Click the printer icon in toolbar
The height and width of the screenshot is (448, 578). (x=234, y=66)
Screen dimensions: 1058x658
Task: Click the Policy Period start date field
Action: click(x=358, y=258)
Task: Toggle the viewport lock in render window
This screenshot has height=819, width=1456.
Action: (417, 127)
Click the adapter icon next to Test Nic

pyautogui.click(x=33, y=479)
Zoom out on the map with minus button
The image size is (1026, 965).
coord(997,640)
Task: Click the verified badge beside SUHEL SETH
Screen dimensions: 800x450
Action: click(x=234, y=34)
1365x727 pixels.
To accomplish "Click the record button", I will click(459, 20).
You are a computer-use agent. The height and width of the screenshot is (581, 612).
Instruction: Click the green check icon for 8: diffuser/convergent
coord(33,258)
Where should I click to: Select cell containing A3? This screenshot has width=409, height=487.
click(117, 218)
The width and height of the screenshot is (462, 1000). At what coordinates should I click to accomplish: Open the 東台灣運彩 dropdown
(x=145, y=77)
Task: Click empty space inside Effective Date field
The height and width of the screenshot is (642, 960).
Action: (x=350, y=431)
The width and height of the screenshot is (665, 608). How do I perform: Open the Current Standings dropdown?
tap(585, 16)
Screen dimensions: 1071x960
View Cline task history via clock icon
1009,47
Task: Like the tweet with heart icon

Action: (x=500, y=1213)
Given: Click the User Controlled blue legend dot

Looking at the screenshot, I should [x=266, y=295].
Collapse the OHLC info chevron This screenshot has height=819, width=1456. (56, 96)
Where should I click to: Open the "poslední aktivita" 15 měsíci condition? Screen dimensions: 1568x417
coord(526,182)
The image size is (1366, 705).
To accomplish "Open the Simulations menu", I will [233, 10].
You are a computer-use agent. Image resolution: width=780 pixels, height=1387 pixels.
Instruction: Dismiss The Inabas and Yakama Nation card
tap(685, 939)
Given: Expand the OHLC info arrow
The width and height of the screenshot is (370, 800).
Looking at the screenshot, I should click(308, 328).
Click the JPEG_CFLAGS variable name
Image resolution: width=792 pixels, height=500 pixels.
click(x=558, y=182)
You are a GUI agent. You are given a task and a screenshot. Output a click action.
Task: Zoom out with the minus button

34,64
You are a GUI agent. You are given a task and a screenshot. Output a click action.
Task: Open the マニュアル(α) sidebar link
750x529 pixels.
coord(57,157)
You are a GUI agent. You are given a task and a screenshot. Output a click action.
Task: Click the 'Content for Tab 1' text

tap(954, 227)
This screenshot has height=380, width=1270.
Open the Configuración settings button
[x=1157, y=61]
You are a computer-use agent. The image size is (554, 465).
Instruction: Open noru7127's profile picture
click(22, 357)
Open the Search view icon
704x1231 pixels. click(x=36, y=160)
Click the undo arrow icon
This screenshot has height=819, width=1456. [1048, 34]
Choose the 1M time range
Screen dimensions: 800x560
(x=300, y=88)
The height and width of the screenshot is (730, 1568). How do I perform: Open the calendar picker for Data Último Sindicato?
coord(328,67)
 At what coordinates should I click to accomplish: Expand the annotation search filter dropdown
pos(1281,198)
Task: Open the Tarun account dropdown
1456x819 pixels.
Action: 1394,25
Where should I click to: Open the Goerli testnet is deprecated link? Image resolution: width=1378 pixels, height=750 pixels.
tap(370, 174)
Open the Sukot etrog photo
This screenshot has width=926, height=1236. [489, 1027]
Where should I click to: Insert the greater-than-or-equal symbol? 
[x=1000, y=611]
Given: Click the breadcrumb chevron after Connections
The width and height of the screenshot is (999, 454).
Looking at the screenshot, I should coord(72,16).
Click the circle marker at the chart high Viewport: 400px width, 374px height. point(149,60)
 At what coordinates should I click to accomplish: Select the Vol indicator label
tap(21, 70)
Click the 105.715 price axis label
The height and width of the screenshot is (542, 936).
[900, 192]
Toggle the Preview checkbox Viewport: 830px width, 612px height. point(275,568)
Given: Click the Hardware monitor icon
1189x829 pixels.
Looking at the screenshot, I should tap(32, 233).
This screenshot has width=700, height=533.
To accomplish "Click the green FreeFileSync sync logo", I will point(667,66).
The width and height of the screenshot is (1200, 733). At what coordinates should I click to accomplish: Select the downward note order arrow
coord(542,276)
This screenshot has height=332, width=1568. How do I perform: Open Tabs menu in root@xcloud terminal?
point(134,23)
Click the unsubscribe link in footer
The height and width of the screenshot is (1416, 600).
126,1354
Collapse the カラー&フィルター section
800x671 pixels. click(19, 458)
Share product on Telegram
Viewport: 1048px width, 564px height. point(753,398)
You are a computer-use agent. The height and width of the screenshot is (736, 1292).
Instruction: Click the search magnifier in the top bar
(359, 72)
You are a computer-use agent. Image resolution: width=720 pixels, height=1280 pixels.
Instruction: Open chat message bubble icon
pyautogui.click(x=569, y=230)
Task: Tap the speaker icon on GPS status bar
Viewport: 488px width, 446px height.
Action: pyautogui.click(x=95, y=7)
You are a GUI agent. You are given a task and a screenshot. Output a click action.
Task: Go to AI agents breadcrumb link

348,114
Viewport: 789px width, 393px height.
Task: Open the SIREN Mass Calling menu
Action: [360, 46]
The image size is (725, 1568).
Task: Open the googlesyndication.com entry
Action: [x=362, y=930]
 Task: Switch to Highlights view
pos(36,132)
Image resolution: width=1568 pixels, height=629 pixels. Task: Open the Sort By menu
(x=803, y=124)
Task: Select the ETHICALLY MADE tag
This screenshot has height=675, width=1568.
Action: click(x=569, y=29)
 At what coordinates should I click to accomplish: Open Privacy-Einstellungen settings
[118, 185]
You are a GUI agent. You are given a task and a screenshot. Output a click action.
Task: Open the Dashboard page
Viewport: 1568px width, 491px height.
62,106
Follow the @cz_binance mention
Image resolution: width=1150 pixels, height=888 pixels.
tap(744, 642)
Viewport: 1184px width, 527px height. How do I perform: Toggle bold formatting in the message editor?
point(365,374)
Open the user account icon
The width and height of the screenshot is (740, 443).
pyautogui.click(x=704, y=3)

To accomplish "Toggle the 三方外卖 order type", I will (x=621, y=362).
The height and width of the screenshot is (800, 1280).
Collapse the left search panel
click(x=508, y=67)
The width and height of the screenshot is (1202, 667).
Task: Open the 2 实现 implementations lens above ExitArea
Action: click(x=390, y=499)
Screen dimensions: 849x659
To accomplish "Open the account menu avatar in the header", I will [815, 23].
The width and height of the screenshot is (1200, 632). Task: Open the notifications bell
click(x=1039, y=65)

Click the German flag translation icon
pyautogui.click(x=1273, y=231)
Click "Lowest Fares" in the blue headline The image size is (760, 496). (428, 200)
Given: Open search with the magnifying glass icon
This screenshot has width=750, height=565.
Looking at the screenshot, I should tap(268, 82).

▶ _WHAT IS NEEDED_
The data above should be output exactly, with each line intact.

▶ _RESULT FOR THIS EXERCISE_
Click the printer icon in toolbar
The height and width of the screenshot is (448, 578). (x=234, y=66)
Screen dimensions: 1058x658
Task: Click the Policy Period start date field
Action: click(x=358, y=258)
Task: Toggle the viewport lock in render window
This screenshot has height=819, width=1456.
Action: (417, 127)
Click the adapter icon next to Test Nic

pyautogui.click(x=33, y=479)
Zoom out on the map with minus button
The image size is (1026, 965).
coord(997,640)
Task: Click the verified badge beside SUHEL SETH
Screen dimensions: 800x450
Action: click(x=234, y=34)
1365x727 pixels.
To accomplish "Click the record button", I will click(459, 20).
You are a computer-use agent. The height and width of the screenshot is (581, 612).
Instruction: Click the green check icon for 8: diffuser/convergent
coord(33,258)
Where should I click to: Select cell containing A3? This screenshot has width=409, height=487.
click(117, 218)
The width and height of the screenshot is (462, 1000). At what coordinates should I click to accomplish: Open the 東台灣運彩 dropdown
(x=145, y=77)
Task: Click empty space inside Effective Date field
The height and width of the screenshot is (642, 960).
Action: (x=350, y=431)
The width and height of the screenshot is (665, 608). How do I perform: Open the Current Standings dropdown?
tap(585, 16)
Screen dimensions: 1071x960
View Cline task history via clock icon
1009,47
Task: Like the tweet with heart icon

Action: (x=500, y=1213)
Given: Click the User Controlled blue legend dot

Looking at the screenshot, I should [x=266, y=295].
Collapse the OHLC info chevron This screenshot has height=819, width=1456. (56, 96)
Where should I click to: Open the "poslední aktivita" 15 měsíci condition? Screen dimensions: 1568x417
coord(526,182)
The image size is (1366, 705).
To accomplish "Open the Simulations menu", I will [233, 10].
You are a computer-use agent. Image resolution: width=780 pixels, height=1387 pixels.
Instruction: Dismiss The Inabas and Yakama Nation card
tap(685, 939)
Given: Expand the OHLC info arrow
The width and height of the screenshot is (370, 800).
Looking at the screenshot, I should click(308, 328).
Click the JPEG_CFLAGS variable name
Image resolution: width=792 pixels, height=500 pixels.
click(x=558, y=182)
You are a GUI agent. You are given a task and a screenshot. Output a click action.
Task: Zoom out with the minus button

34,64
You are a GUI agent. You are given a task and a screenshot. Output a click action.
Task: Open the マニュアル(α) sidebar link
750x529 pixels.
coord(57,157)
You are a GUI agent. You are given a task and a screenshot. Output a click action.
Task: Click the 'Content for Tab 1' text

tap(954, 227)
This screenshot has height=380, width=1270.
Open the Configuración settings button
[x=1157, y=61]
You are a computer-use agent. The image size is (554, 465).
Instruction: Open noru7127's profile picture
click(22, 357)
Open the Search view icon
704x1231 pixels. click(x=36, y=160)
Click the undo arrow icon
This screenshot has height=819, width=1456. [1048, 34]
Choose the 1M time range
Screen dimensions: 800x560
(x=300, y=88)
The height and width of the screenshot is (730, 1568). How do I perform: Open the calendar picker for Data Último Sindicato?
coord(328,67)
 At what coordinates should I click to accomplish: Expand the annotation search filter dropdown
pos(1281,198)
Task: Open the Tarun account dropdown
1456x819 pixels.
Action: 1394,25
Where should I click to: Open the Goerli testnet is deprecated link? Image resolution: width=1378 pixels, height=750 pixels.
tap(370, 174)
Open the Sukot etrog photo
This screenshot has width=926, height=1236. [489, 1027]
Where should I click to: Insert the greater-than-or-equal symbol? 
[x=1000, y=611]
Given: Click the breadcrumb chevron after Connections
The width and height of the screenshot is (999, 454).
Looking at the screenshot, I should coord(72,16).
Click the circle marker at the chart high Viewport: 400px width, 374px height. point(149,60)
 At what coordinates should I click to accomplish: Select the Vol indicator label
tap(21, 70)
Click the 105.715 price axis label
The height and width of the screenshot is (542, 936).
[900, 192]
Toggle the Preview checkbox Viewport: 830px width, 612px height. point(275,568)
Given: Click the Hardware monitor icon
1189x829 pixels.
Looking at the screenshot, I should tap(32, 233).
This screenshot has width=700, height=533.
To accomplish "Click the green FreeFileSync sync logo", I will point(667,66).
The width and height of the screenshot is (1200, 733). At what coordinates should I click to accomplish: Select the downward note order arrow
coord(542,276)
This screenshot has height=332, width=1568. How do I perform: Open Tabs menu in root@xcloud terminal?
point(134,23)
Click the unsubscribe link in footer
The height and width of the screenshot is (1416, 600).
126,1354
Collapse the カラー&フィルター section
800x671 pixels. click(19, 458)
Share product on Telegram
Viewport: 1048px width, 564px height. point(753,398)
You are a computer-use agent. The height and width of the screenshot is (736, 1292).
Instruction: Click the search magnifier in the top bar
(359, 72)
You are a computer-use agent. Image resolution: width=720 pixels, height=1280 pixels.
Instruction: Open chat message bubble icon
pyautogui.click(x=569, y=230)
Task: Tap the speaker icon on GPS status bar
Viewport: 488px width, 446px height.
Action: pyautogui.click(x=95, y=7)
You are a GUI agent. You are given a task and a screenshot. Output a click action.
Task: Go to AI agents breadcrumb link

348,114
Viewport: 789px width, 393px height.
Task: Open the SIREN Mass Calling menu
Action: [360, 46]
The image size is (725, 1568).
Task: Open the googlesyndication.com entry
Action: [x=362, y=930]
 Task: Switch to Highlights view
pos(36,132)
Image resolution: width=1568 pixels, height=629 pixels. Task: Open the Sort By menu
(x=803, y=124)
Task: Select the ETHICALLY MADE tag
This screenshot has height=675, width=1568.
Action: click(x=569, y=29)
 At what coordinates should I click to accomplish: Open Privacy-Einstellungen settings
[118, 185]
You are a GUI agent. You are given a task and a screenshot. Output a click action.
Task: Open the Dashboard page
Viewport: 1568px width, 491px height.
62,106
Follow the @cz_binance mention
Image resolution: width=1150 pixels, height=888 pixels.
tap(744, 642)
Viewport: 1184px width, 527px height. How do I perform: Toggle bold formatting in the message editor?
point(365,374)
Open the user account icon
The width and height of the screenshot is (740, 443).
pyautogui.click(x=704, y=3)

To accomplish "Toggle the 三方外卖 order type", I will (x=621, y=362).
The height and width of the screenshot is (800, 1280).
Collapse the left search panel
click(x=508, y=67)
The width and height of the screenshot is (1202, 667).
Task: Open the 2 实现 implementations lens above ExitArea
Action: click(x=390, y=499)
Screen dimensions: 849x659
To accomplish "Open the account menu avatar in the header", I will [815, 23].
The width and height of the screenshot is (1200, 632). Task: Open the notifications bell
click(x=1039, y=65)

Click the German flag translation icon
pyautogui.click(x=1273, y=231)
Click "Lowest Fares" in the blue headline The image size is (760, 496). (428, 200)
Given: Open search with the magnifying glass icon
This screenshot has width=750, height=565.
Looking at the screenshot, I should tap(268, 82).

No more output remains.